Open JohnReedLOL opened 4 years ago

JohnReedLOL commented 4 years ago

Referring to this code in users.ts:

/**
 * POST /account/profile
 * Update profile information.
 */
export const postUpdateProfile = async (req: Request, res: Response, next: NextFunction) => {
    await check("email", "Please enter a valid email address.").isEmail().run(req);
    // eslint-disable-next-line @typescript-eslint/camelcase
    await sanitize("email").normalizeEmail({ gmail_remove_dots: false }).run(req);

    const errors = validationResult(req);

    if (!errors.isEmpty()) {
        req.flash("errors", errors.array());
        return res.redirect("/account");
    }

    const user = req.user as LandlordDocument;
    Landlord.findById(user.id, (err, user: LandlordDocument) => {
        if (err) { return next(err); }
        user.email = req.body.email || "";
        user.profile.name = req.body.name || "";
        user.profile.gender = req.body.gender || "";
        user.profile.location = req.body.location || "";
        user.profile.website = req.body.website || "";
        user.save((err: WriteError) => {
            if (err) {
                if (err.code === 11000) {
                    req.flash("errors", { msg: "The email address you have entered is already associated with an account." });
                    return res.redirect("/account");
                }
                return next(err);
            }
            req.flash("success", { msg: "Profile information has been updated." });
            res.redirect("/account");
        });
    });
};

Doesn't user in "const user = req.user as LandlordDocument;" already contain everything that the user in the database contains (which you are looking up via " Landlord.findById(user.id").
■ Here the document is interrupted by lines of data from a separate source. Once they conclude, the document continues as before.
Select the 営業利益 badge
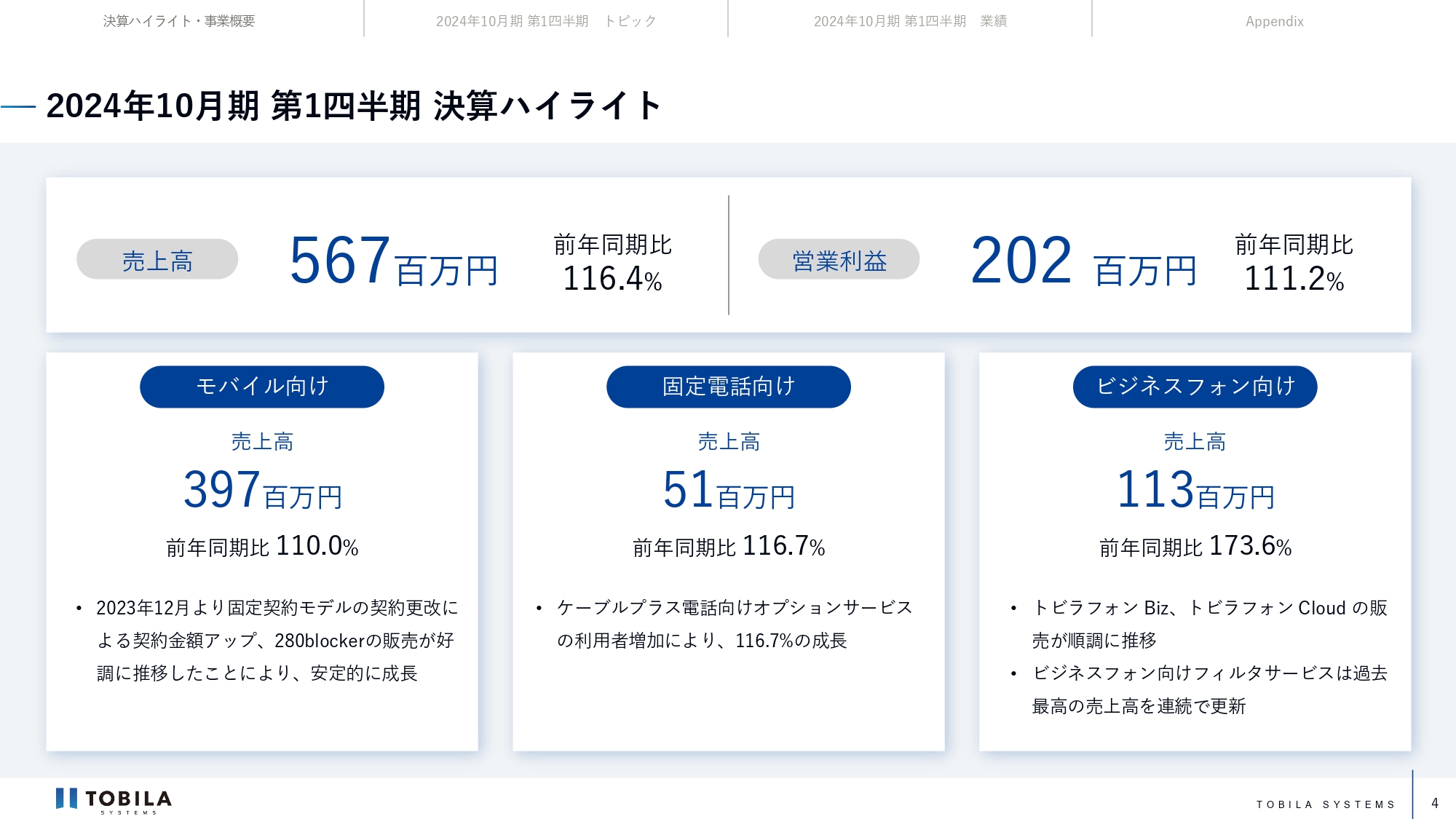The height and width of the screenshot is (819, 1456). tap(838, 258)
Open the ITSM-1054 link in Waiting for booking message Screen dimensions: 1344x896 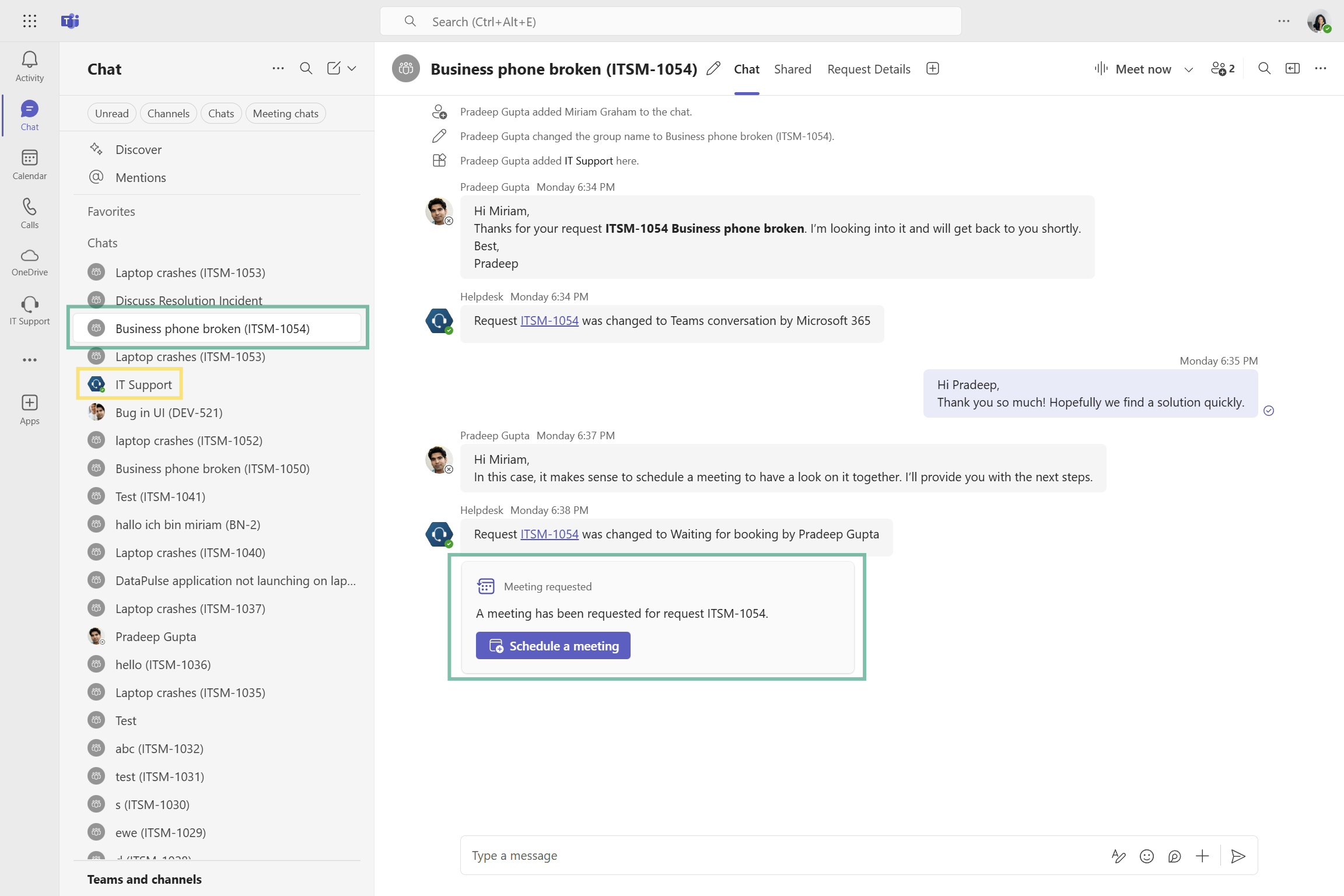pyautogui.click(x=549, y=534)
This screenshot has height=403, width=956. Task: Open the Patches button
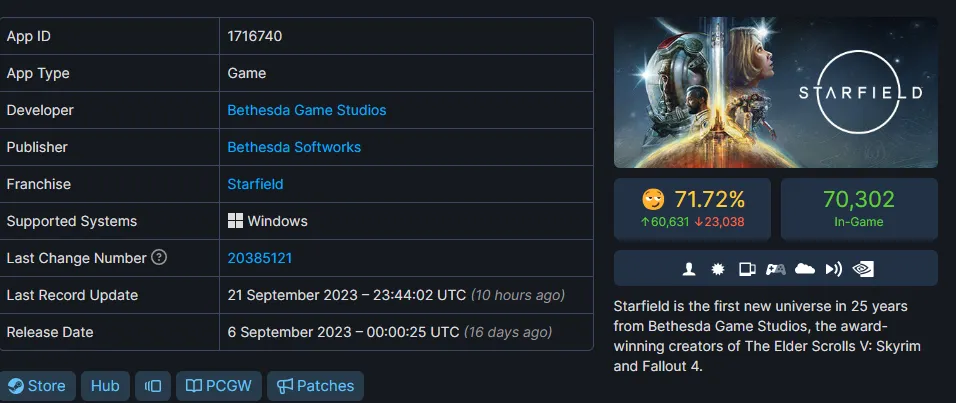[x=315, y=386]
Basically aren't you looking up another user with the exact same values as req.user and then shadowing the user variable? Can't you simplify it to this:

/**
 * POST /account/profile
 * Update profile information.
 */
export const postUpdateProfile = async (req: Request, res: Response, next: NextFunction) => {
    await check("email", "Please enter a valid email address.").isEmail().run(req);
    // eslint-disable-next-line @typescript-eslint/camelcase
    await sanitize("email").normalizeEmail({ gmail_remove_dots: false }).run(req);

    const errors = validationResult(req);

    if (!errors.isEmpty()) {
        req.flash("errors", errors.array());
        return res.redirect("/account");
    }

    const user = req.user as LandlordDocument;
        if (err) { return next(err); }
        user.email = req.body.email || "";
        user.profile.name = req.body.name || "";
        user.profile.gender = req.body.gender || "";
        user.profile.location = req.body.location || "";
        user.profile.website = req.body.website || "";
        user.save((err: WriteError) => {
            if (err) {
                if (err.code === 11000) {
                    req.flash("errors", { msg: "The email address you have entered is already associated with an account." });
                    return res.redirect("/account");
                }
                return next(err);
            }
            req.flash("success", { msg: "Profile information has been updated." });
            res.redirect("/account");
    });
};

That way you don't have an extra database lookup and an extra "user" variable.